* SET EXERCISE: Convert the records between the line holding "Image resolution: width=785" and the line holding "[x=75, y=87]", inclusive, into a Markdown table with the columns Row and Line. Skip blank lines, and leave the pictures out.

—————

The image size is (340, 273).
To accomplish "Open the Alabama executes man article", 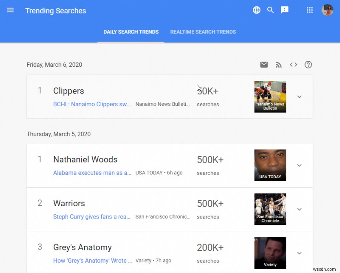I will [x=92, y=173].
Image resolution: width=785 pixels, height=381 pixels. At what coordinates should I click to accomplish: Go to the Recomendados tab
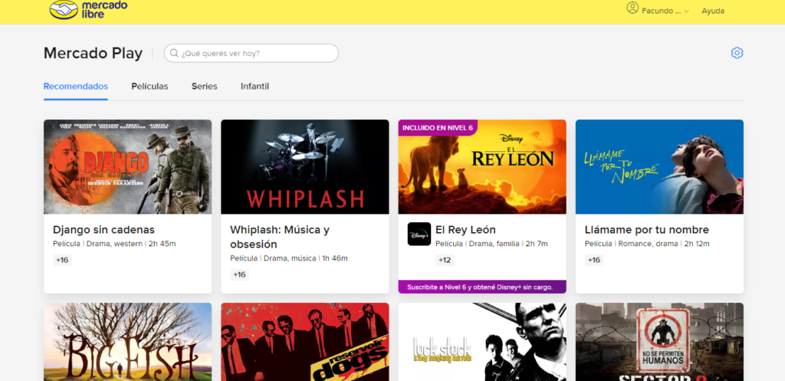[x=75, y=87]
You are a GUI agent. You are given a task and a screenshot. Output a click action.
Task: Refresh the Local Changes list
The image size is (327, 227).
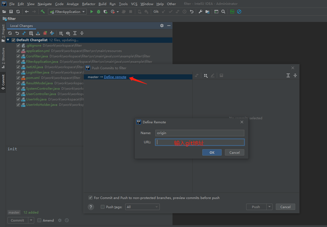point(10,33)
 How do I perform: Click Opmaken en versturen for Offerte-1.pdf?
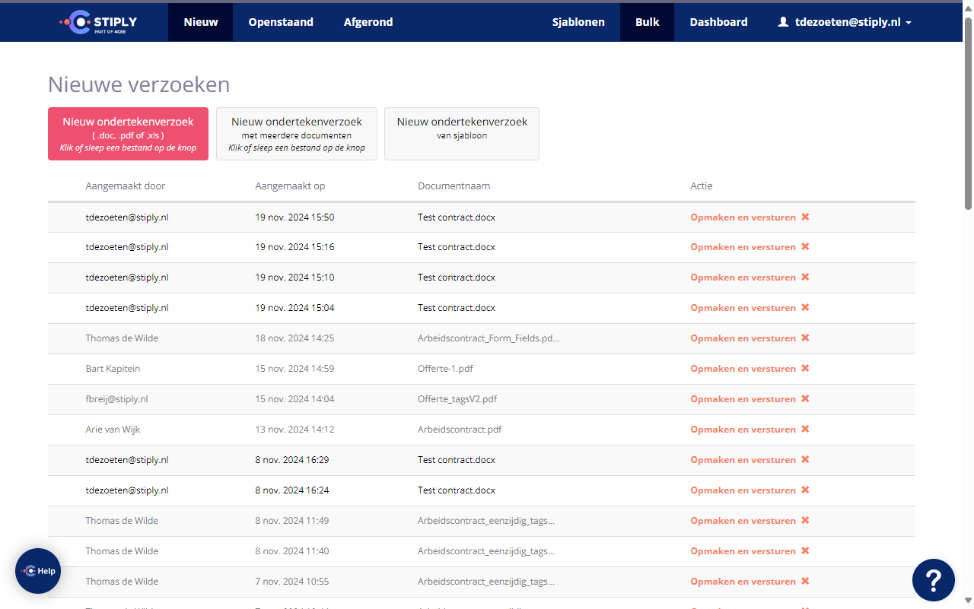coord(743,369)
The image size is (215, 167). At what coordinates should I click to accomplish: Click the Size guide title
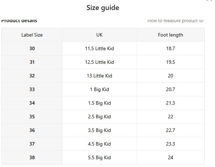pos(103,8)
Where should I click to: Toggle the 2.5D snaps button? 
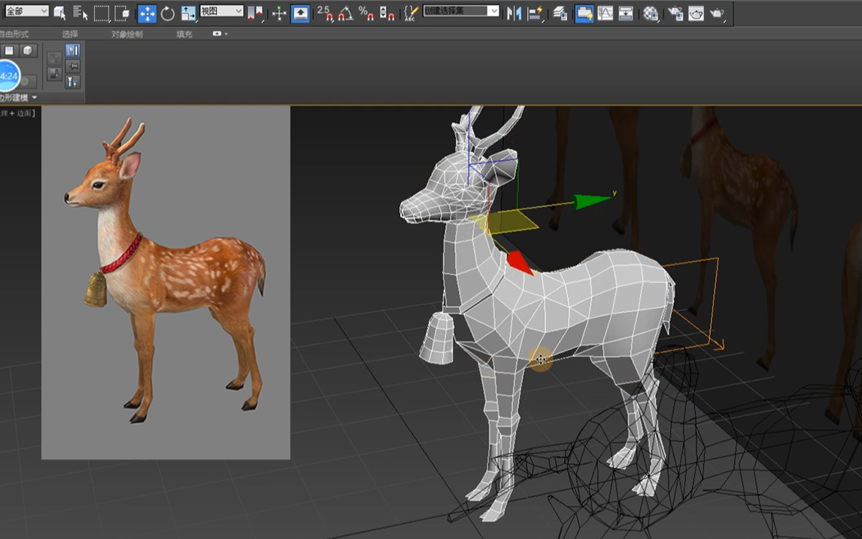325,14
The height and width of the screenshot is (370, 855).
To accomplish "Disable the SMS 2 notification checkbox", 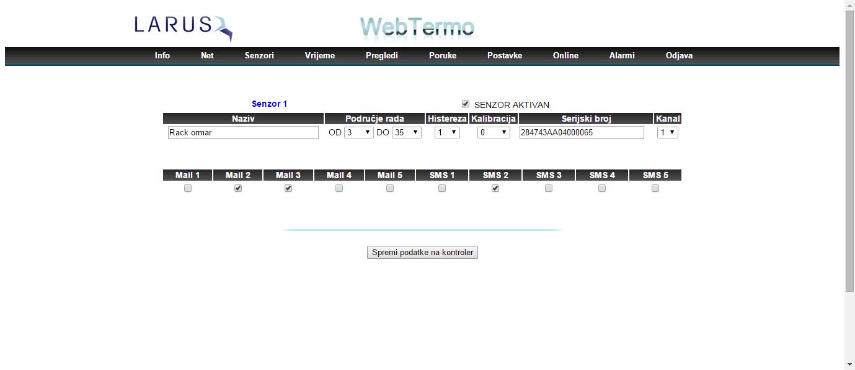I will pos(495,189).
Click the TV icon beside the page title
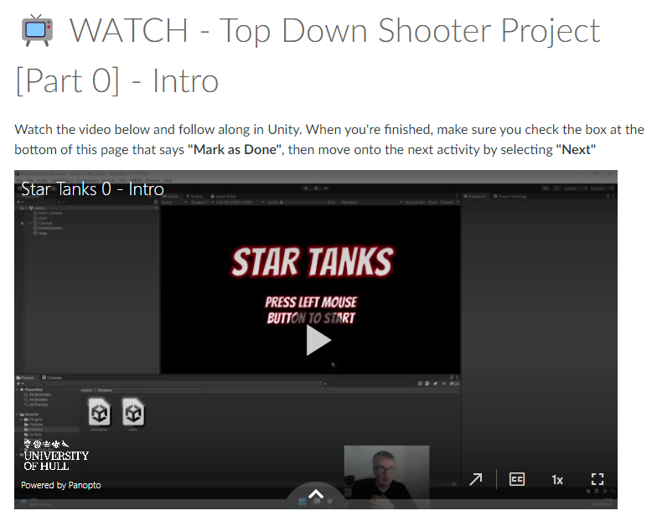The width and height of the screenshot is (657, 521). (37, 31)
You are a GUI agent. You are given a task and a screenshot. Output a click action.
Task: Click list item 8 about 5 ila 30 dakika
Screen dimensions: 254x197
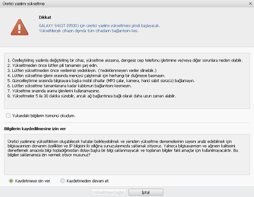pyautogui.click(x=92, y=96)
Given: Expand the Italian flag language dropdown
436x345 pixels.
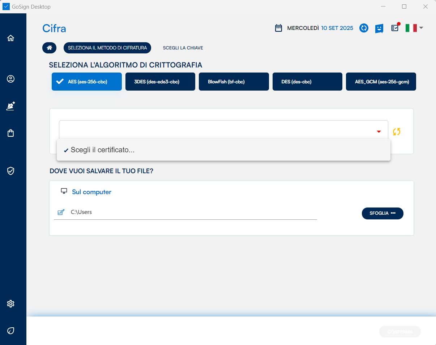Looking at the screenshot, I should [414, 28].
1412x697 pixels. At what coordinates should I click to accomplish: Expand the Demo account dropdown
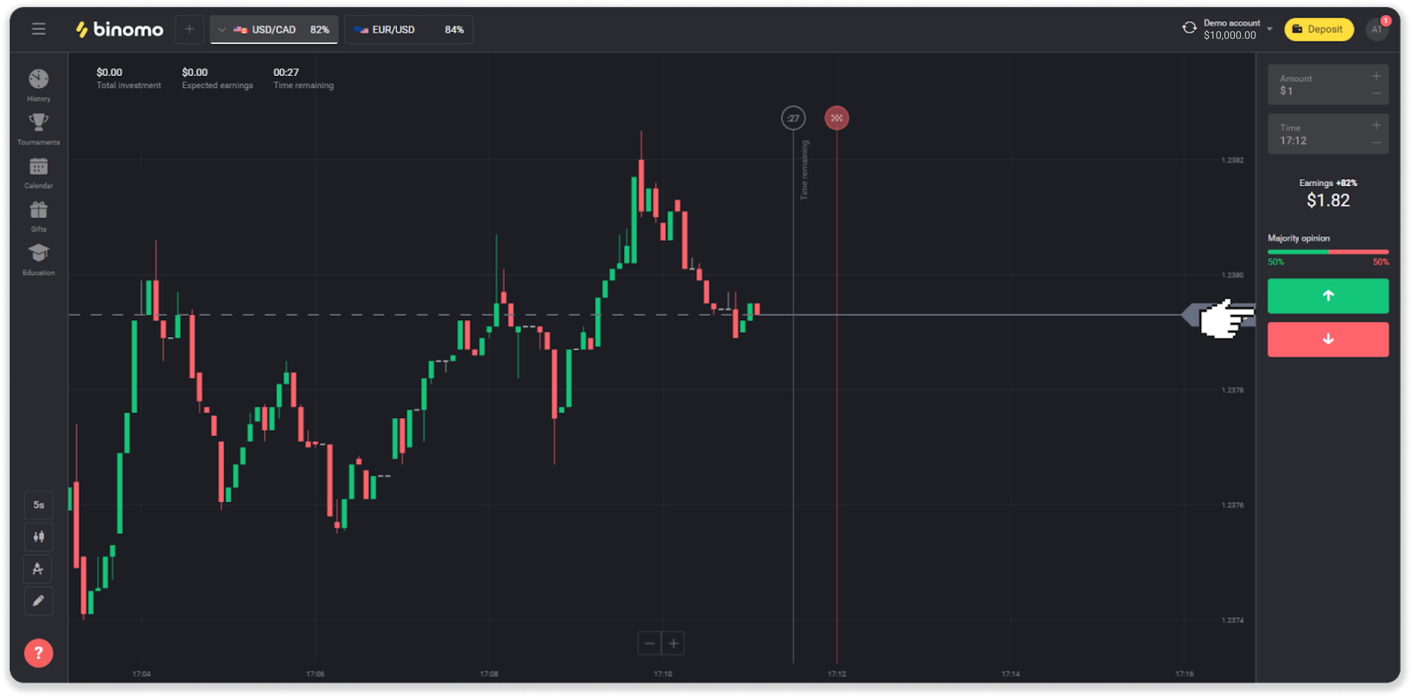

—————

* ANSWER IN FULL:
| Row | Line |
|---|---|
| 1 | Image resolution: width=785 pixels, height=381 pixels. At what coordinates should I click to accomplish: Go to the Recomendados tab |
| 2 | [x=75, y=87] |